19 Jun 2011

Ed Balls warns unions of trap over pension strikes

Shadow chancellor Ed Balls has urged trade unions not to fall into the Government’s “trap” of calling mass strikes in opposition to planned public sector pension reforms.

Shadow chancellor Ed Balls has urged trade unions not to fall into the Government's

Ed Balls claimed ministers were deliberately trying to provoke the unions into industrial action so they could blame them for the failure of the Government’s economic strategy.

Dave Prentis, the general secretary of the Unison public service union, has warned the coalition that it is facing the biggest wave of industrial action since the general strike of 1926.

The unions reacted with fury after Treasury Chief Secretary Danny Alexander set out plans which require most public sector employees to work longer and pay more for less generous entitlements in retirement.

But while Labour has condemned the Government’s negotiating tactics, it has stopped short of backing the unions’ demands.

Writing in the Sunday Mirror, Mr Balls warned it was not in the unions’ interests to engage in mass strikes. He said the country did not want to see a return to the “division and confrontation” of the 1980s.

George Osborne knows the economy has flat-lined over the last six months. Ed Balls

“From David Cameron down, Ministers are saying to the trade unions: ‘Bring it on’. Like in the 1980s, they seem to be spoiling for a fight, goading the unions and trying to provoke strikes,” he wrote.

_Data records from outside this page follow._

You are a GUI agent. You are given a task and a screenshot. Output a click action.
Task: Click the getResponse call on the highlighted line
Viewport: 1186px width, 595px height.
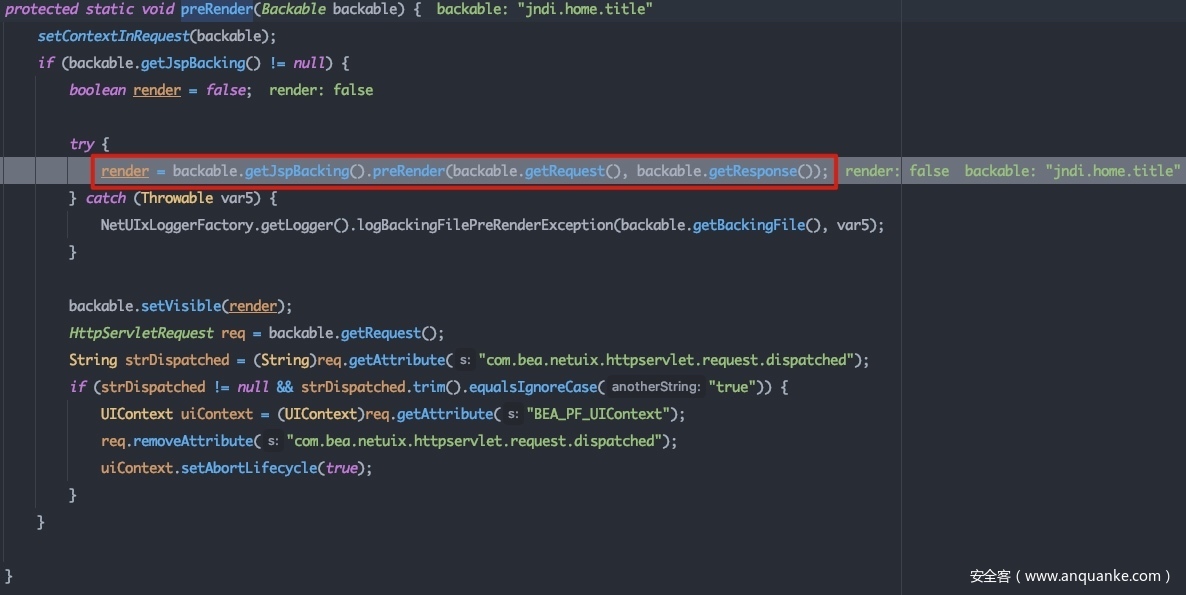752,171
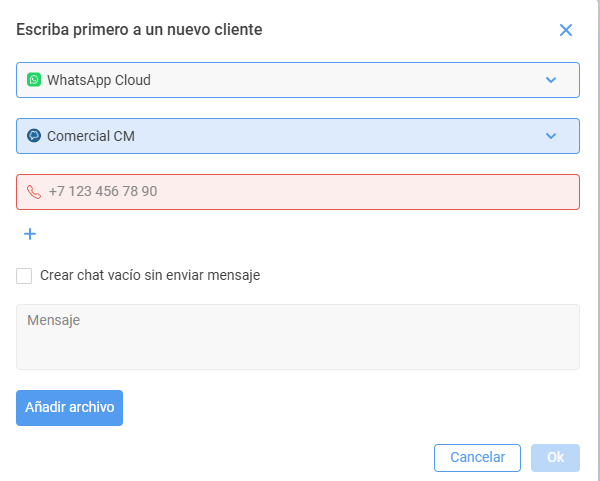Click the 'Crear chat vacío sin enviar mensaje' label

pos(150,276)
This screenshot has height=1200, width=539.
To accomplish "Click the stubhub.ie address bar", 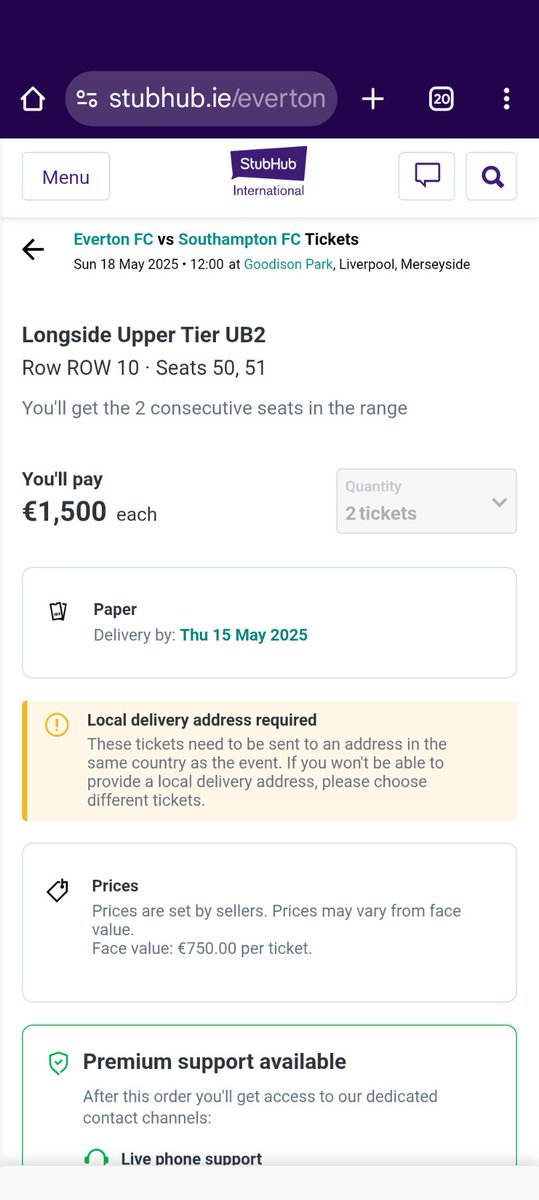I will (201, 99).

“George Osborne knows the economy has flat-lined over the last six months. He knows he’s losing the economic argument on the deficit and jobs and needs to change course.

“But instead he’s trying to pick a fight about pensions, provoke strikes and persuade the public to blame the stalling economy on the unions.

“That’s why trade union leaders must avoid George Osborne’s trap. He wants them to think that going on strike is the only option and the best way to win the argument.”

Business Secretary Vince Cable has sought to strike a more conciliatory tone, stressing the Government’s commitment to negotiation. At the same time, however, he said that the current system had to be reformed.

“The Government wants to negotiate over this and our belief is that most trade unionists want to negotiate over this as well,” he said.

“We are talking about how future pensions are to be paid for. Reasonable people, I think, can agree and negotiate on how we deal with that problem.”

Mary Bousted, general secretary of the normally moderate Association of Teachers and Lecturers, whose members voted to join a mass one-day strike on June 30, said ministers should withdraw their “diktat” pensions.

“The Government has to decide whether it is in negotiation or it is simply going to lay down the law,” she said. “That is a gun to our heads and we will not be walked over in that way.”